## begin

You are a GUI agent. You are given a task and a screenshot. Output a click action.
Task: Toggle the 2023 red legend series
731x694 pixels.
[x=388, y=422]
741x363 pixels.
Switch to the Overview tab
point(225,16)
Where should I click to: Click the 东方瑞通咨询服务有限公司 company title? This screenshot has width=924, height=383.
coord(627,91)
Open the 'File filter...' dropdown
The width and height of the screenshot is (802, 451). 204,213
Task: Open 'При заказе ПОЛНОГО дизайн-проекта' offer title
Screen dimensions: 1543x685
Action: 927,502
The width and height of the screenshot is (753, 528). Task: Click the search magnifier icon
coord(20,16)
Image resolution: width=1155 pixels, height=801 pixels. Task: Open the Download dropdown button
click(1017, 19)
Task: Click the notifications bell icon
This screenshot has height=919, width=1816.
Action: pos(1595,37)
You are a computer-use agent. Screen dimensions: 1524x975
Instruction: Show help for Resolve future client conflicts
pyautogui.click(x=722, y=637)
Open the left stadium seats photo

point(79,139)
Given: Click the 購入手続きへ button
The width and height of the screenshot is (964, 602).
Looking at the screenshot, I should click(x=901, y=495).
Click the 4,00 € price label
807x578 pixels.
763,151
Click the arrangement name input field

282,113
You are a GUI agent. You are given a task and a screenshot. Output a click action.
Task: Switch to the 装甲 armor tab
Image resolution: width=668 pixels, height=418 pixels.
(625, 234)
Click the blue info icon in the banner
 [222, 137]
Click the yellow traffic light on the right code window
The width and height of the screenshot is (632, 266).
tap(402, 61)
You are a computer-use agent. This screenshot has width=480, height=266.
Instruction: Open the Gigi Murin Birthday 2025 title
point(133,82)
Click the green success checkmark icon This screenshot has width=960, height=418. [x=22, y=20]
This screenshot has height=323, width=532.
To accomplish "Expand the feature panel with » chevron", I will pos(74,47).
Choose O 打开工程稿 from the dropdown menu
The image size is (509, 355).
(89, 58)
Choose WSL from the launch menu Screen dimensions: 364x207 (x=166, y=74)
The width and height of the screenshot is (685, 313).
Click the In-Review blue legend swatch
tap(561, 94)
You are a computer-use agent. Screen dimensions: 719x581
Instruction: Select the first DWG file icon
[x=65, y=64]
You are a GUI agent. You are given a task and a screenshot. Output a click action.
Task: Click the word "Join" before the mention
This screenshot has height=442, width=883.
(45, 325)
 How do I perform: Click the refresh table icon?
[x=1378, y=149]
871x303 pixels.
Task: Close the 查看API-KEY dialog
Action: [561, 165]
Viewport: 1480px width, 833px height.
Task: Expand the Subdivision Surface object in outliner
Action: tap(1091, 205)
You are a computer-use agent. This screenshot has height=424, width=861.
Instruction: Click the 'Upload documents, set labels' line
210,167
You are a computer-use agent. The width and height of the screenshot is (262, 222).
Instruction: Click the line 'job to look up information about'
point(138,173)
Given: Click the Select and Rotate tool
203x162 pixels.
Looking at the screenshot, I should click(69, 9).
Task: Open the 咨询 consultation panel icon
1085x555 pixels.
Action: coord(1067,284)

## end

Rewrite the rows above, switching every "Instruction" to "Command" and keeping everything else unchanged.

Result for this exercise:
You are a GUI agent. You are given a task and a screenshot. Output a click action.
Task: Toggle the 2023 red legend series
731x694 pixels.
[x=388, y=422]
741x363 pixels.
Switch to the Overview tab
point(225,16)
Where should I click to: Click the 东方瑞通咨询服务有限公司 company title? This screenshot has width=924, height=383.
coord(627,91)
Open the 'File filter...' dropdown
The width and height of the screenshot is (802, 451). 204,213
Task: Open 'При заказе ПОЛНОГО дизайн-проекта' offer title
Screen dimensions: 1543x685
Action: 927,502
The width and height of the screenshot is (753, 528). Task: Click the search magnifier icon
coord(20,16)
Image resolution: width=1155 pixels, height=801 pixels. Task: Open the Download dropdown button
click(1017, 19)
Task: Click the notifications bell icon
This screenshot has height=919, width=1816.
Action: pos(1595,37)
You are a computer-use agent. Screen dimensions: 1524x975
Command: Show help for Resolve future client conflicts
pyautogui.click(x=722, y=637)
Open the left stadium seats photo

point(79,139)
Given: Click the 購入手続きへ button
The width and height of the screenshot is (964, 602).
Looking at the screenshot, I should click(x=901, y=495).
Click the 4,00 € price label
807x578 pixels.
763,151
Click the arrangement name input field

282,113
You are a GUI agent. You are given a task and a screenshot. Output a click action.
Task: Switch to the 装甲 armor tab
Image resolution: width=668 pixels, height=418 pixels.
(625, 234)
Click the blue info icon in the banner
 [222, 137]
Click the yellow traffic light on the right code window
The width and height of the screenshot is (632, 266).
tap(402, 61)
You are a computer-use agent. This screenshot has width=480, height=266.
Command: Open the Gigi Murin Birthday 2025 title
point(133,82)
Click the green success checkmark icon This screenshot has width=960, height=418. [x=22, y=20]
This screenshot has height=323, width=532.
To accomplish "Expand the feature panel with » chevron", I will pos(74,47).
Choose O 打开工程稿 from the dropdown menu
The image size is (509, 355).
(89, 58)
Choose WSL from the launch menu Screen dimensions: 364x207 (x=166, y=74)
The width and height of the screenshot is (685, 313).
Click the In-Review blue legend swatch
tap(561, 94)
You are a computer-use agent. Screen dimensions: 719x581
Command: Select the first DWG file icon
[x=65, y=64]
You are a GUI agent. You are given a task and a screenshot. Output a click action.
Task: Click the word "Join" before the mention
This screenshot has height=442, width=883.
(45, 325)
 How do I perform: Click the refresh table icon?
[x=1378, y=149]
871x303 pixels.
Task: Close the 查看API-KEY dialog
Action: [561, 165]
Viewport: 1480px width, 833px height.
Task: Expand the Subdivision Surface object in outliner
Action: tap(1091, 205)
You are a computer-use agent. This screenshot has height=424, width=861.
Command: Click the 'Upload documents, set labels' line
210,167
You are a computer-use agent. The width and height of the screenshot is (262, 222).
Command: Click the line 'job to look up information about'
point(138,173)
Given: Click the Select and Rotate tool
203x162 pixels.
Looking at the screenshot, I should click(69, 9).
Task: Open the 咨询 consultation panel icon
1085x555 pixels.
Action: coord(1067,284)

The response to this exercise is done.